◆ **Questions**:
1) Transcribe the passage on The Wounded Deer from "Kahlo's style displays" up to and including "eighteen years old.".
2) Answer these questions using the passage on The Wounded Deer:
(a) How old was Kahlo at the time of her accident?
(b) What was the name of Kahlo's pet deer?
(c) To whom did Kahlo give the painting as a wedding gift, and in what month and year?

◆ **Provided text**:
----------

Kahlo had hoped the operation would relieve some of the back pain she suffered following an accident she experienced much earlier in her life. The surgery did little to help her and this painting is possibly a reflection of the disappointment she was feeling at the time. Throughout her life Kahlo battled with physical difficulties as well as bouts of severe depression. Her paintings, especially in her latter years, have strong themes of pain and suffering as exhibited in this work.

Kahlo's style displays both Mexican and European influences which most likely stem from her German father and Mexican mother. The painting also hints towards her interest in Eastern religions and mysticism which she became interested in towards the end of her life. The deer in the work is most likely modelled on Kahlo's pet deer, Granizo. She owned many animals as pets which she regarded fondly as surrogates as she was unable to have children of her own following her accident at just eighteen years old.

The peculiar composition found in this artwork features Frida's head appended to a young deer. A careful examination of the background reveals broken branches in the forest which is likely to have been used to symbolise the artist's feelings of fear and desperation. Could she reach the bright outlook which sits right at the back of the scene, or would she remain trapped in this dense forest? When considering the arrows which penetrate her torso, it is worth considering the message left in the bottom corner of the painting - "Carma", refers to her destiny or fate, thus The Wounded Deer tells us of how the artist is unable to solve her ongoing problems, which would eventually define her career oeuvre and also her life in general.

In May, 1946, Kahlo gave the painting, The Wounded Deer, as a wedding gift to her close friends Linda and Arcady Boitler. With it she included a note to the couple which she had written by hand on a napkin that said: "I leave you my portrait to remember me all the days and nights since I left you. The sadness is portrayed throughout all of my paintings, but that's how my condition is, it cannot be fixed." The painting may be interpreted in many ways and there are many varying views on what Kahlo was conveying. As well as it being put forward that it expresses her pain and frustration at the failed surgery, others suggest it demonstrates her inability to control her own destiny.

Kahlo uses arrows to display physical pain in The Wounded Deer, and continues this technique in The Broken Column, where nails are used to symbolise the infidelity of her husband, Diego. In that painting it is Frida herself, but the difference here is that her head is superimposed onto a deer. She also makes use of a far busier background, with a natura forest setting, whilst she stands alone in front of a barren environment in The Broken Column. In a way, the use of this animal makes the painting a little more fun, even though she is describing her own pain and suffering. This source of inspiration can be found throughout her career, in what is a memorable and emotional oeuvre, with many being drawn to her honesty and vulnerability.

----------

[Collected data]
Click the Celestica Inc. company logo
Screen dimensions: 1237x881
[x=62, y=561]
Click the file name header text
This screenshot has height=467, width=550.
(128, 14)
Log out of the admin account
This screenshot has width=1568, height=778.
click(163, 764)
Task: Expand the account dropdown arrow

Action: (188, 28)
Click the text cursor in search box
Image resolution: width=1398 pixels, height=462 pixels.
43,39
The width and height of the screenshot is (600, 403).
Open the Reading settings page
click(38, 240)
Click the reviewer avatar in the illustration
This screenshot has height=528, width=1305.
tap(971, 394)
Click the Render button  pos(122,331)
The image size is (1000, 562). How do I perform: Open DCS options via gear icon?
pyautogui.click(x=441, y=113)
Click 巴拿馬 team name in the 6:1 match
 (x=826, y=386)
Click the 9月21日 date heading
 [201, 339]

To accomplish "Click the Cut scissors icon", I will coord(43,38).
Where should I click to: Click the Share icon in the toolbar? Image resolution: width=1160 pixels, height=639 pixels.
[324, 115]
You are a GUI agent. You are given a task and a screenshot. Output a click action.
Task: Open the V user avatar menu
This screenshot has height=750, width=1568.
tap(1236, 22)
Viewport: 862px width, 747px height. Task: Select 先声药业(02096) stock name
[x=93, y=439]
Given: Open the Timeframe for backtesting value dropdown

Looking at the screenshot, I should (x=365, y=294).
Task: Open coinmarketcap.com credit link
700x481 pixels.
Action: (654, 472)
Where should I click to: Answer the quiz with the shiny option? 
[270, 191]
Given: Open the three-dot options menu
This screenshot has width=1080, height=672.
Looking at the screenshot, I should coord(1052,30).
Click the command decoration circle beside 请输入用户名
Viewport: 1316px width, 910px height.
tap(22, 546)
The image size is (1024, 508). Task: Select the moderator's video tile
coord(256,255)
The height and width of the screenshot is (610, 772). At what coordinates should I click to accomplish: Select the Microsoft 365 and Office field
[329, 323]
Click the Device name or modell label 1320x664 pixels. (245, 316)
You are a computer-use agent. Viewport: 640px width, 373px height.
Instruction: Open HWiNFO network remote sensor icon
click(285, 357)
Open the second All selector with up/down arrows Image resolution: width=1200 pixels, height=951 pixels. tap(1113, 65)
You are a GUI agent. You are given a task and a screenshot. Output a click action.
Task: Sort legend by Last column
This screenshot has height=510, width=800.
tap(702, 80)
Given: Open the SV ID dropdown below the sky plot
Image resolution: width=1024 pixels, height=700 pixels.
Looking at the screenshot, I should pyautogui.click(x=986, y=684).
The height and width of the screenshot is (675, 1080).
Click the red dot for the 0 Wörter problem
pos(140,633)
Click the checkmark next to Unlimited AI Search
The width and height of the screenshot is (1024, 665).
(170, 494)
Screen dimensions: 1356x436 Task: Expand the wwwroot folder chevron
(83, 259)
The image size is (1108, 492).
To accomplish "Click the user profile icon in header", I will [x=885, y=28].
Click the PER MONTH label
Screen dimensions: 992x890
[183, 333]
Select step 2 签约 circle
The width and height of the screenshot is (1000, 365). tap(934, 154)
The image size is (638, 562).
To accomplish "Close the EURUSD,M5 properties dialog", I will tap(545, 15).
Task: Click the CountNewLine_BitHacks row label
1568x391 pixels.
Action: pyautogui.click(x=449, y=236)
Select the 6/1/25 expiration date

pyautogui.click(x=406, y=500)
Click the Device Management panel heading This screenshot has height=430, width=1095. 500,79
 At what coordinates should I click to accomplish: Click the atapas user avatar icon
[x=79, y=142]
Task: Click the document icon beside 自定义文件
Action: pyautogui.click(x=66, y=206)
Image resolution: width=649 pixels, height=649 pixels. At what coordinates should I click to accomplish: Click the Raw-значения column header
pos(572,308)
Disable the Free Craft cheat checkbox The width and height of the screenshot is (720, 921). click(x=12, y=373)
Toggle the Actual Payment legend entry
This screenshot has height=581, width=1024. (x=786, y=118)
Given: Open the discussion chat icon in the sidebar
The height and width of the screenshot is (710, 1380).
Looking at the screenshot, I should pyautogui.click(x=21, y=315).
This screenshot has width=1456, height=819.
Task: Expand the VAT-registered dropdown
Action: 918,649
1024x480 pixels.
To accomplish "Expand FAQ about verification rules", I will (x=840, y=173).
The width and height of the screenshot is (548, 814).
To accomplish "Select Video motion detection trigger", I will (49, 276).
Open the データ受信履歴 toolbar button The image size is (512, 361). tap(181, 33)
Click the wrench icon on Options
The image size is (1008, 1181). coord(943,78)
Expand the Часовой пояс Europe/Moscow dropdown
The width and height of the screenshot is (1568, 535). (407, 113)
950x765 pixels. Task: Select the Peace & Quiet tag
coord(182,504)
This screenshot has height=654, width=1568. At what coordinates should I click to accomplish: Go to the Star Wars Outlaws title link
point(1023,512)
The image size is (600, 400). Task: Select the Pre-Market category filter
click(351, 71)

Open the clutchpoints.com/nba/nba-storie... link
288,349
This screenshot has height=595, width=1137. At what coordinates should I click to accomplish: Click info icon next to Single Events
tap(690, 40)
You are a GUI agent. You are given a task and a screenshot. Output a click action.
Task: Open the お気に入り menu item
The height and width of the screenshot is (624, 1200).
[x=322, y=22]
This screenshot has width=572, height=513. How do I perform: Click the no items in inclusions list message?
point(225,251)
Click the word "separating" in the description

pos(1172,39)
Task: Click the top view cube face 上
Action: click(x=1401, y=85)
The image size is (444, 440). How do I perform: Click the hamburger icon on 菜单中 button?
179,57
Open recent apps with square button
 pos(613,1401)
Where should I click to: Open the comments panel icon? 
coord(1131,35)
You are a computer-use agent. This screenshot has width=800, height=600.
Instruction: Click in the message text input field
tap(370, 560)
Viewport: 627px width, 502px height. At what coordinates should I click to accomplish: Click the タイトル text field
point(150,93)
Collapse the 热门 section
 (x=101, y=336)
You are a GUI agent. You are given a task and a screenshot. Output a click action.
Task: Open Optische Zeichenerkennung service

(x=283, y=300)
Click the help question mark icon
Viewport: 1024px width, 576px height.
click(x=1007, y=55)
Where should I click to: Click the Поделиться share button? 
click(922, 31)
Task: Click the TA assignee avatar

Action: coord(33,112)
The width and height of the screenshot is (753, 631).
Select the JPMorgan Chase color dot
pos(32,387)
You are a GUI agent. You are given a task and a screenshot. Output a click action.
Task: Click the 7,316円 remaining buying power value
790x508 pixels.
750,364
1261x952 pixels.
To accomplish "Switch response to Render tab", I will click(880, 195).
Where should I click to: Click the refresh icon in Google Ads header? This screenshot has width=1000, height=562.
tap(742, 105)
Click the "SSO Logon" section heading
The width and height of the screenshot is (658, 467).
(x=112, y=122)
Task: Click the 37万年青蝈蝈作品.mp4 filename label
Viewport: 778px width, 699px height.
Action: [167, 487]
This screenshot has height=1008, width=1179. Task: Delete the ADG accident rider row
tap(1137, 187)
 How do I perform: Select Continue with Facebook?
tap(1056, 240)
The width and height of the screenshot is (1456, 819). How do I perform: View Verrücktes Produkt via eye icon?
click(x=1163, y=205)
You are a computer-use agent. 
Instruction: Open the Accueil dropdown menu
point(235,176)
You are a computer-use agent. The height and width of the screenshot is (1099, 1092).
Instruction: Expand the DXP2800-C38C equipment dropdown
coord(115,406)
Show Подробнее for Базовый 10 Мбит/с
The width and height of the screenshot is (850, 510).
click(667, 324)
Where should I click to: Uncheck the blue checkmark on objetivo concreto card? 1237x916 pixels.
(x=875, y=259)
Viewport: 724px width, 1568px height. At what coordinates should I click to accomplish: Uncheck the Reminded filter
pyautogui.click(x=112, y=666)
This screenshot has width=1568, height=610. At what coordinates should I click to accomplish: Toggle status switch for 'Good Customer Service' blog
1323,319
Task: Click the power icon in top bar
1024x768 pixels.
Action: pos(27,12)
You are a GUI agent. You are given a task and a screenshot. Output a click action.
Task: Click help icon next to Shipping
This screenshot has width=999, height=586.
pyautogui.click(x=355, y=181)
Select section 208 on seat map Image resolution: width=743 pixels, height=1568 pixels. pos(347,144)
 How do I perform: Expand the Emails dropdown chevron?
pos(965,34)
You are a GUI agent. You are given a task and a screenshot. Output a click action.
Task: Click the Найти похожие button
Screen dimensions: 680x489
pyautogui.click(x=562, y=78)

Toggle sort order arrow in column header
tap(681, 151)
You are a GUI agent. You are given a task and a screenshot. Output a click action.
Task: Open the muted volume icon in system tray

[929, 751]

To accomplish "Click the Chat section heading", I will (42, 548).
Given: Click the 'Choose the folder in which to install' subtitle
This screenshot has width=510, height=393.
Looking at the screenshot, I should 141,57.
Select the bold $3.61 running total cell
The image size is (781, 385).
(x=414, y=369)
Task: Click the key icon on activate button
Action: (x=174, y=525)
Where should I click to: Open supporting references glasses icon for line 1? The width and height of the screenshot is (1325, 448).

----------

◆ **Answers to each task**:
1)
Kahlo's style displays both Mexican and European influences which most likely stem from her German father and Mexican mother. The painting also hints towards her interest in Eastern religions and mysticism which she became interested in towards the end of her life. The deer in the work is most likely modelled on Kahlo's pet deer, Granizo. She owned many animals as pets which she regarded fondly as surrogates as she was unable to have children of her own following her accident at just eighteen years old.

2)
(a) Eighteen years old.
(b) Granizo.
(c) Linda and Arcady Boitler, in May 1946.